From her husband’s book, page 107: “ … the night he tore the front door off its hinges … because the sign outside didn’t have the words Jazz Workshop on it. ‘And it’s Charles, not Charlie,’ he shouted down the steps. He wanted to be known as Charles Mingus, not Charlie Mingus. I didn’t make that mistake again.”

In those same pages Max Gordon gives a two-line sketch of Charles Mingus, the explosive once 300-pound composer and bass player, “there in his wheelchair, dying” at a barbecue on the White House lawn, with President Jimmy Carter walking over to shake his hand, that will break your heart.

“Max was very non-exploitive of people,” says his wife. “Very calm, very gentle, a low-key man.”

Lorraine, you weren’t the only high-school kid who used to come down to the Vanguard. I know one who a few years later, in a staff sergeant’s uniform, sat in that chair you’re in, in this very kitchen – well, maybe not that chair, but some chair or other – sat there, in this kitchen, with tiny, gorgeous Maxine Sullivan on his lap –

“Maxine Sullivan!
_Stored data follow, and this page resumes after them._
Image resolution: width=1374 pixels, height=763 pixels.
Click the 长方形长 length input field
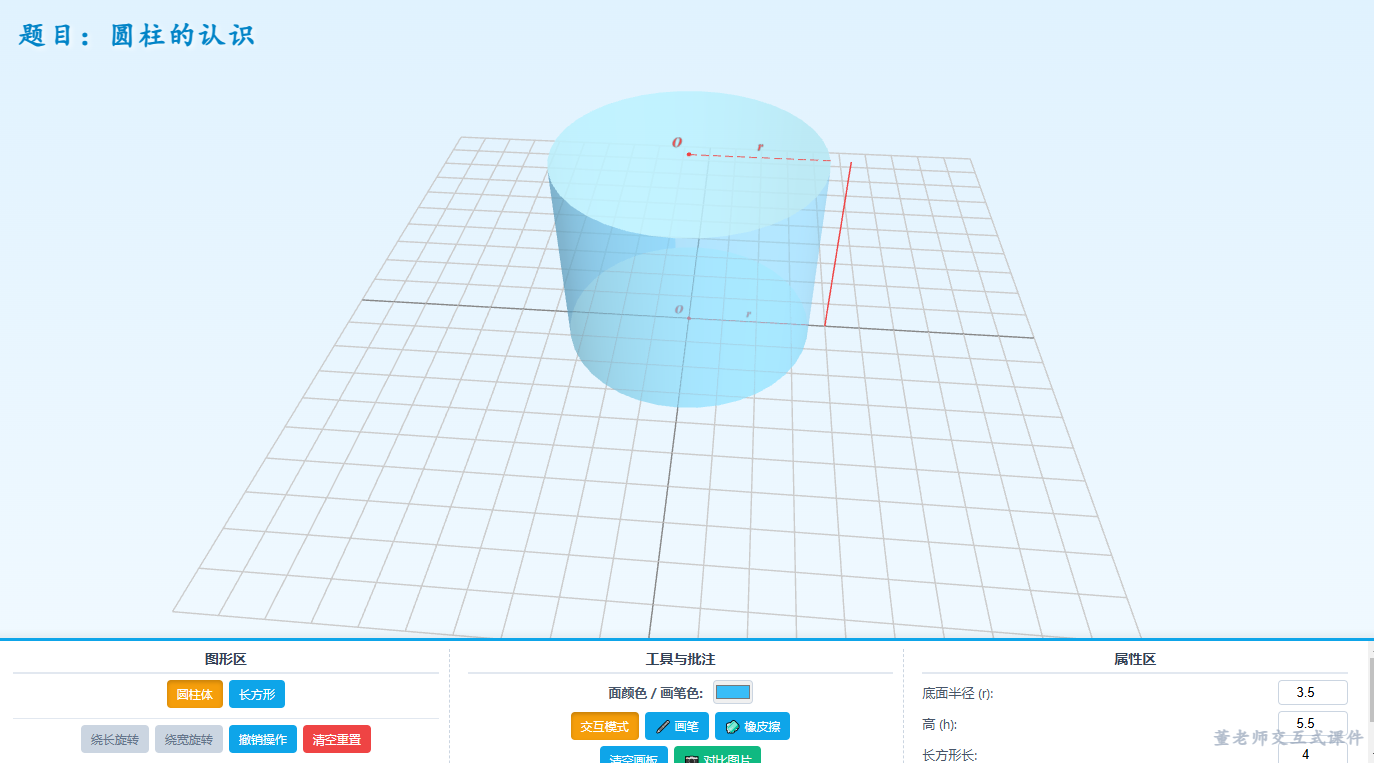(x=1312, y=754)
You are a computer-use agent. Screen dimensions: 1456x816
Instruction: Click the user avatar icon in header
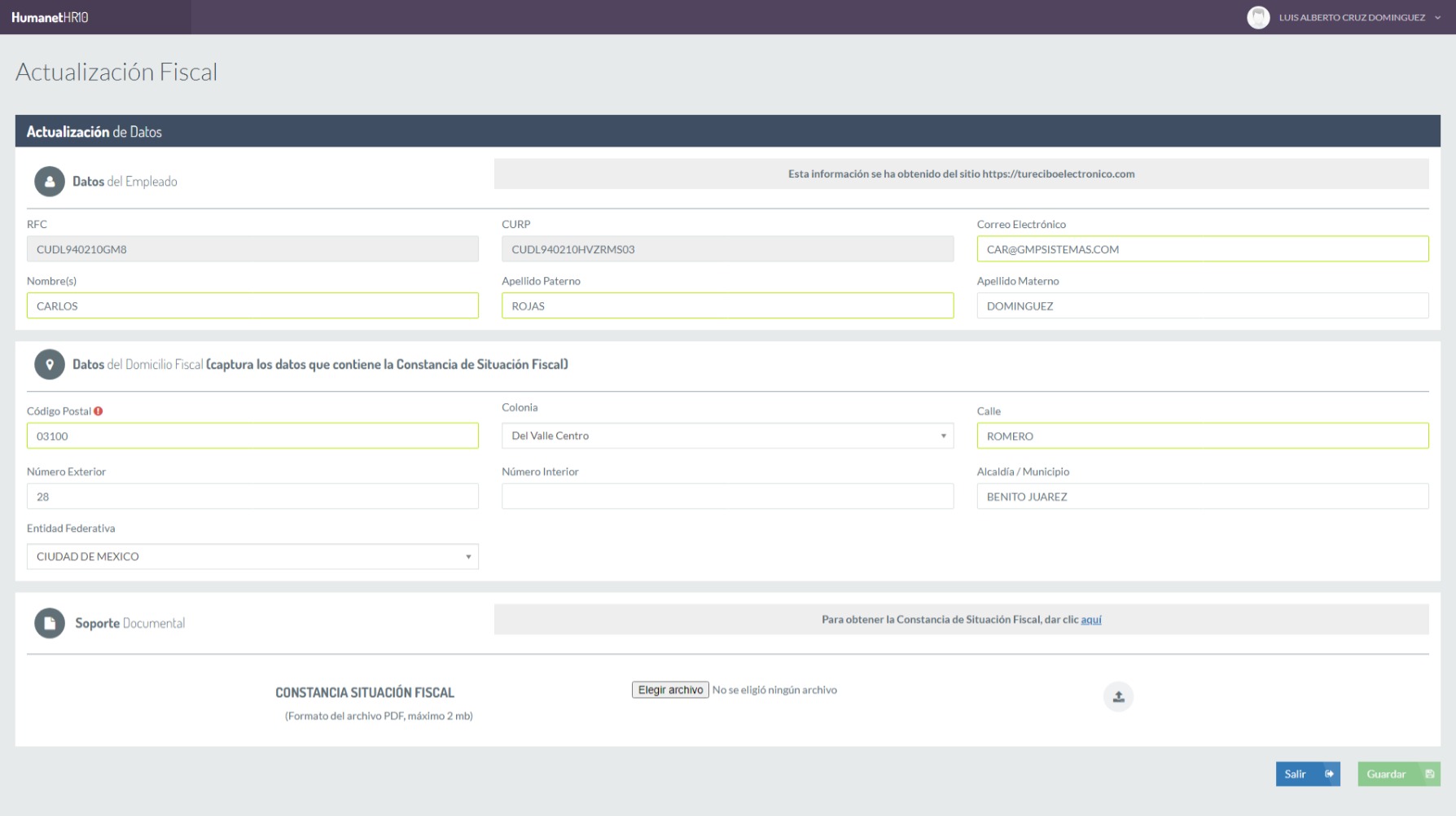1257,17
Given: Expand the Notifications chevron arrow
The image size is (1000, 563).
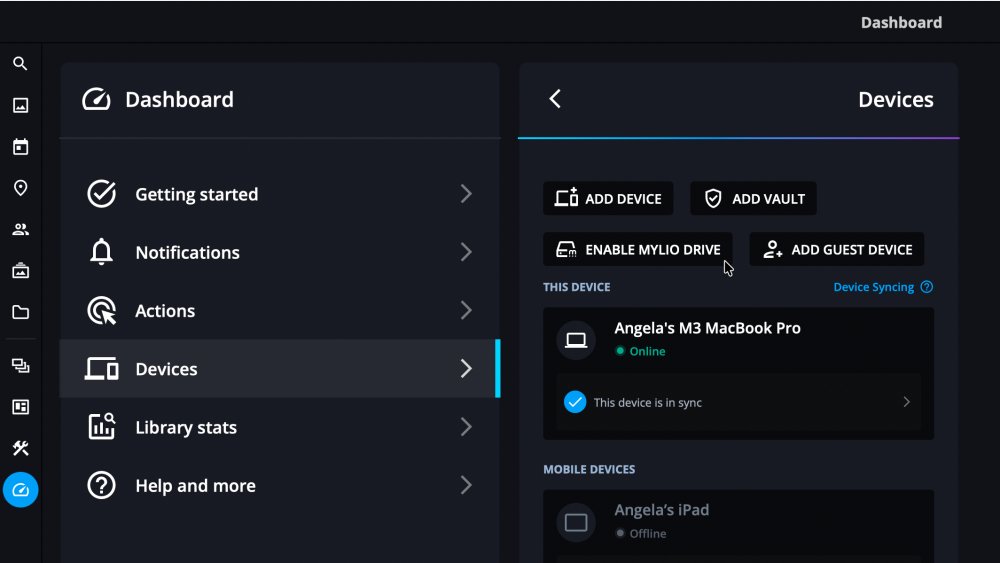Looking at the screenshot, I should [x=466, y=252].
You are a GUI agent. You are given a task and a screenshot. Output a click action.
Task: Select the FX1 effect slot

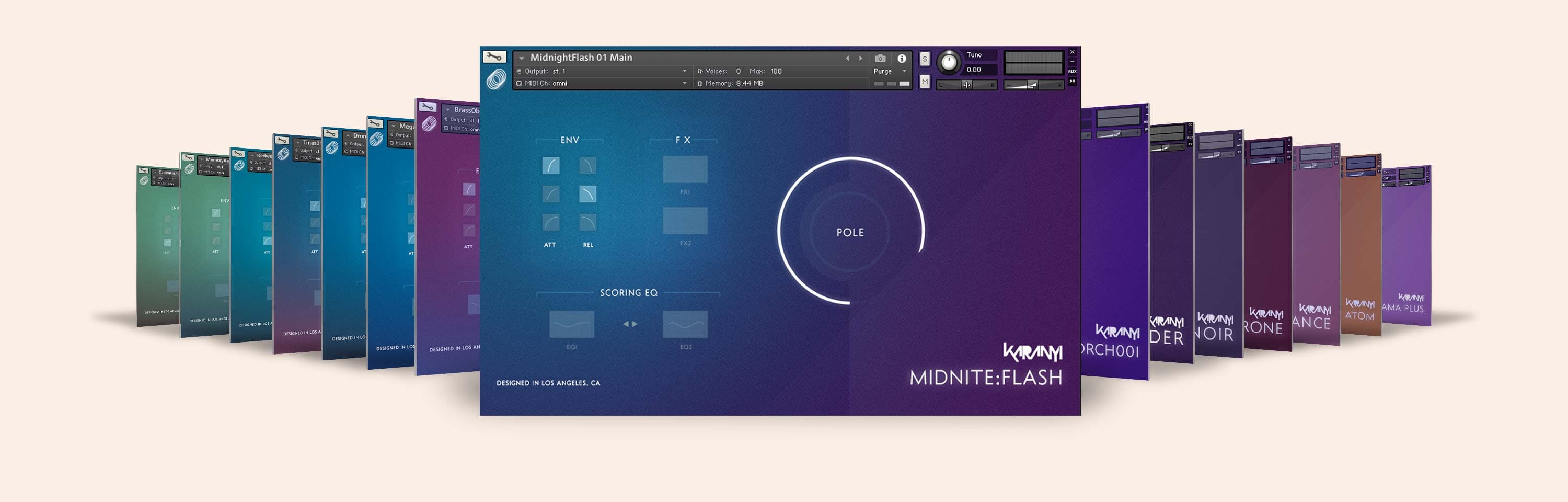click(x=685, y=169)
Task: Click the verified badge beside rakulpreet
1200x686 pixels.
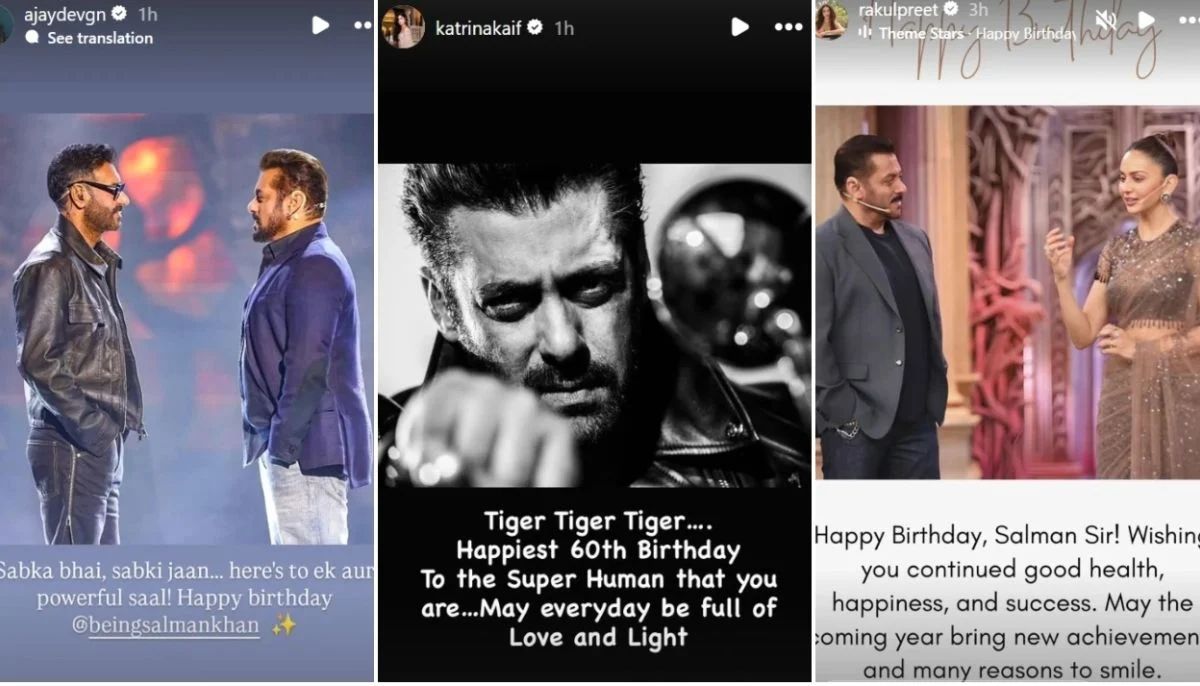Action: [951, 10]
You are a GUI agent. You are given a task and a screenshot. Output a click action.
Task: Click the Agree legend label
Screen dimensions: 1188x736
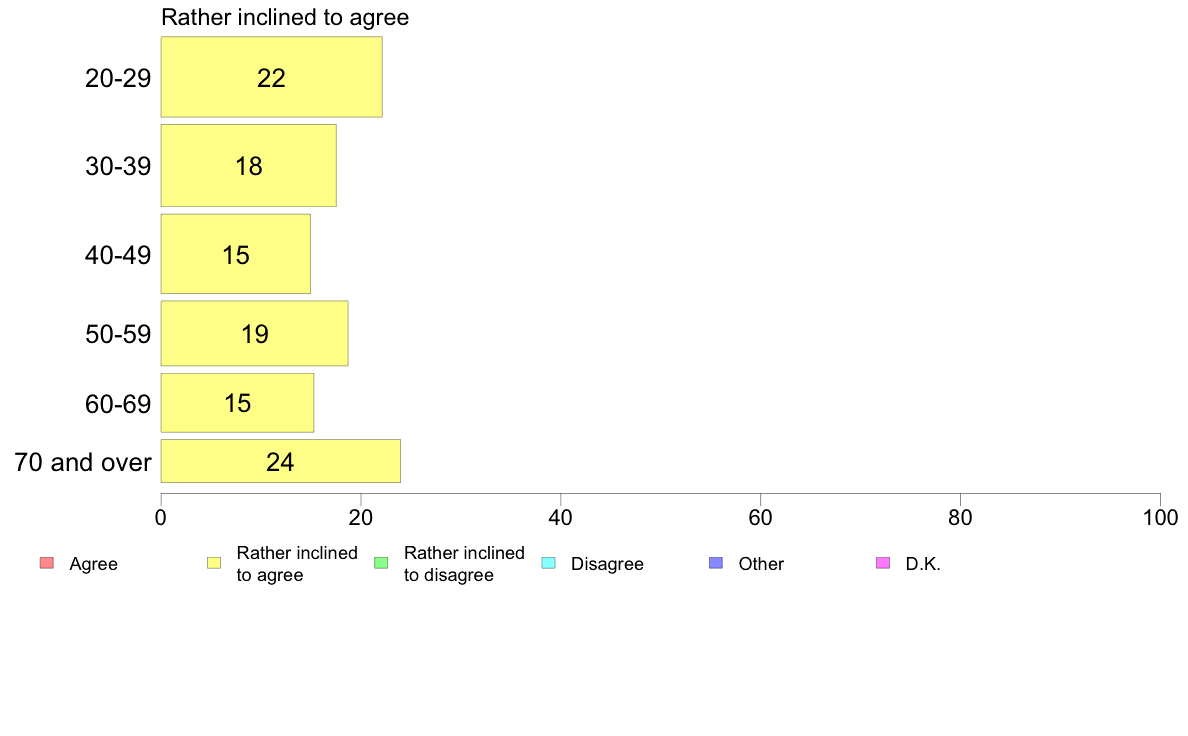[x=93, y=564]
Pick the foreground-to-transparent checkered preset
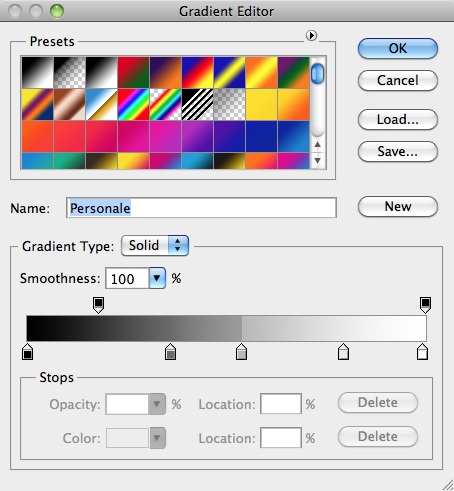 (x=69, y=72)
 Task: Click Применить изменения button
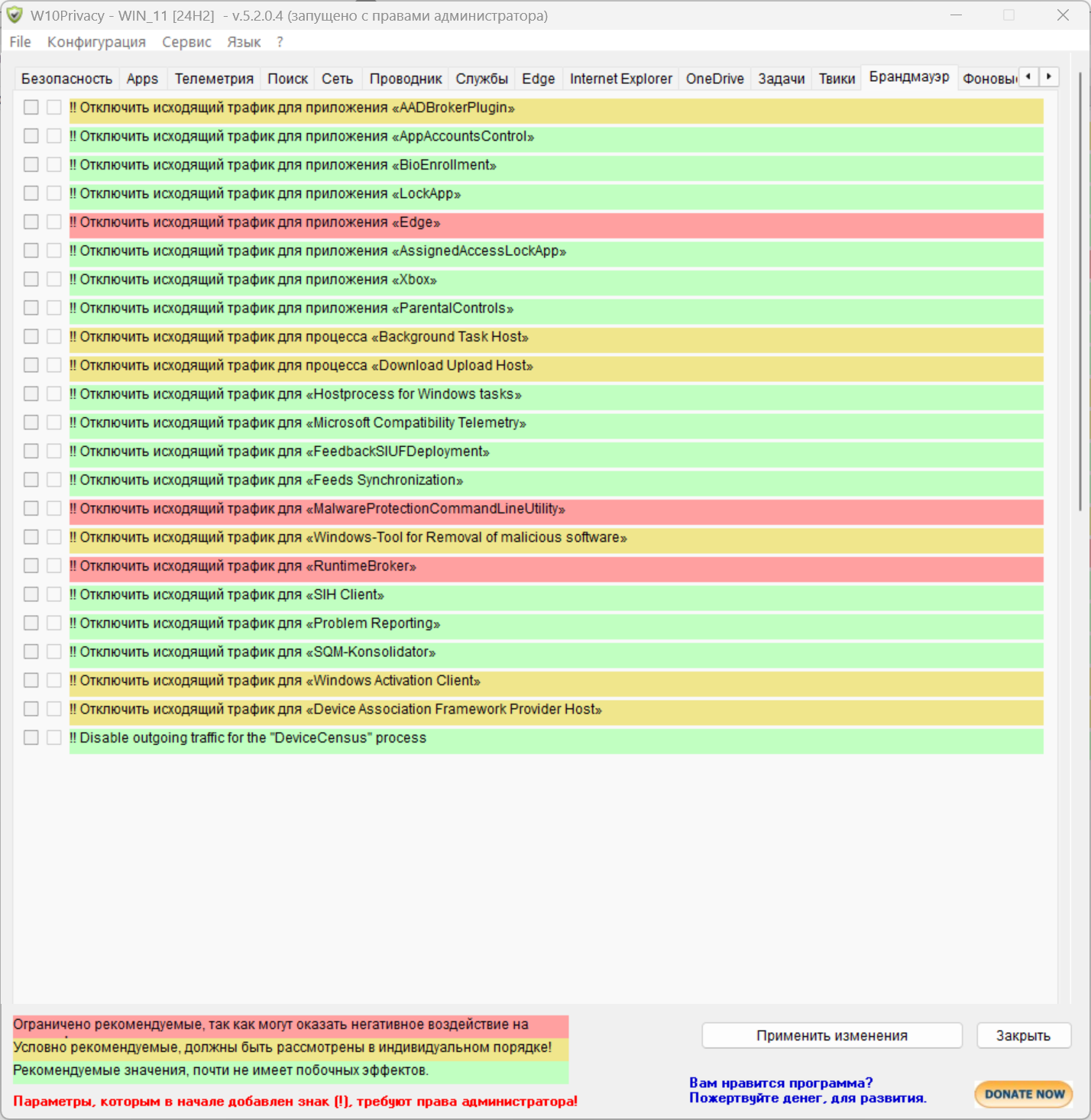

I knew her,” says Lorraine Gordon. “I adored her. I can see her as you say the name.” Suddenly, in the kitchen-office-Green Room of the Village Vanguard, in this 70th year of the Village Vanguard, Mrs. Max Gordon starts to sing, a la Maxine Sullivan, “By yon bonnie banks and by yon bonnie braes … where the sun shines bright on Loch Lomond … ”

Max and Maxine, are you listening? The staff sergeant wants to say thanks for everything.